* **Given exercise**: In the items below, swap every "At what coordinates should I click to accomplish" for "Where should I click to accomplish" and leave everything else as it is.

* **Provided material**:

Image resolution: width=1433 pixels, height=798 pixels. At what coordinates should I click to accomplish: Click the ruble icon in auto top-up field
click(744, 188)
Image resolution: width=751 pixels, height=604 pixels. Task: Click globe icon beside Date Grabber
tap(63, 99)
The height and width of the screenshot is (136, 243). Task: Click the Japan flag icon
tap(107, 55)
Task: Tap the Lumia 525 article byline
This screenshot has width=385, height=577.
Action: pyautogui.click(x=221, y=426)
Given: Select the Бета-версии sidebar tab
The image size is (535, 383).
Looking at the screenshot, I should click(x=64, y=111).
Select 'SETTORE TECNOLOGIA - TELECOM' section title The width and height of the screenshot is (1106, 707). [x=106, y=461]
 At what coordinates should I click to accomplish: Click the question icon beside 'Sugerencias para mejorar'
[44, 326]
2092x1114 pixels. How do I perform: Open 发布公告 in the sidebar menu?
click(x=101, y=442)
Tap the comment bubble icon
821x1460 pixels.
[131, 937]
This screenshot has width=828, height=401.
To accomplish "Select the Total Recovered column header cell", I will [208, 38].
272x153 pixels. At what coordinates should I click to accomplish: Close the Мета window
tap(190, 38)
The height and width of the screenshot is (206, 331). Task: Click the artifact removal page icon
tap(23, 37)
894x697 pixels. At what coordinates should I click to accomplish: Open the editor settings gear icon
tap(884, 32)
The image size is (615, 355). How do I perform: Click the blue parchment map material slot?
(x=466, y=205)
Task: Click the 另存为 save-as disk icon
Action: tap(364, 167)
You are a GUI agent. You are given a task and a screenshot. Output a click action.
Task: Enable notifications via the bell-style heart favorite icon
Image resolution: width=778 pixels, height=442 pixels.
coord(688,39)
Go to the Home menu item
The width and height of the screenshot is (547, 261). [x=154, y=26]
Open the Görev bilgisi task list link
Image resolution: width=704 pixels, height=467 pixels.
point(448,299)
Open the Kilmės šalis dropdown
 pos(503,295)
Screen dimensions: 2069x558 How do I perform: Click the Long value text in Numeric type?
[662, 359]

* **In response**:
Image resolution: width=1433 pixels, height=798 pixels. Where should I click to accomplish: Click the ruble icon in auto top-up field
click(744, 188)
Image resolution: width=751 pixels, height=604 pixels. Task: Click globe icon beside Date Grabber
tap(63, 99)
The height and width of the screenshot is (136, 243). Task: Click the Japan flag icon
tap(107, 55)
Task: Tap the Lumia 525 article byline
This screenshot has width=385, height=577.
Action: pyautogui.click(x=221, y=426)
Given: Select the Бета-версии sidebar tab
The image size is (535, 383).
Looking at the screenshot, I should click(x=64, y=111).
Select 'SETTORE TECNOLOGIA - TELECOM' section title The width and height of the screenshot is (1106, 707). [x=106, y=461]
 Where should I click to accomplish: Click the question icon beside 'Sugerencias para mejorar'
[44, 326]
2092x1114 pixels. How do I perform: Open 发布公告 in the sidebar menu?
click(x=101, y=442)
Tap the comment bubble icon
821x1460 pixels.
[131, 937]
This screenshot has width=828, height=401.
To accomplish "Select the Total Recovered column header cell", I will [208, 38].
272x153 pixels. Where should I click to accomplish: Close the Мета window
tap(190, 38)
The height and width of the screenshot is (206, 331). Task: Click the artifact removal page icon
tap(23, 37)
894x697 pixels. Where should I click to accomplish: Open the editor settings gear icon
tap(884, 32)
The image size is (615, 355). How do I perform: Click the blue parchment map material slot?
(x=466, y=205)
Task: Click the 另存为 save-as disk icon
Action: tap(364, 167)
You are a GUI agent. You are given a task and a screenshot. Output a click action.
Task: Enable notifications via the bell-style heart favorite icon
Image resolution: width=778 pixels, height=442 pixels.
coord(688,39)
Go to the Home menu item
The width and height of the screenshot is (547, 261). [x=154, y=26]
Open the Görev bilgisi task list link
Image resolution: width=704 pixels, height=467 pixels.
point(448,299)
Open the Kilmės šalis dropdown
 pos(503,295)
Screen dimensions: 2069x558 How do I perform: Click the Long value text in Numeric type?
[662, 359]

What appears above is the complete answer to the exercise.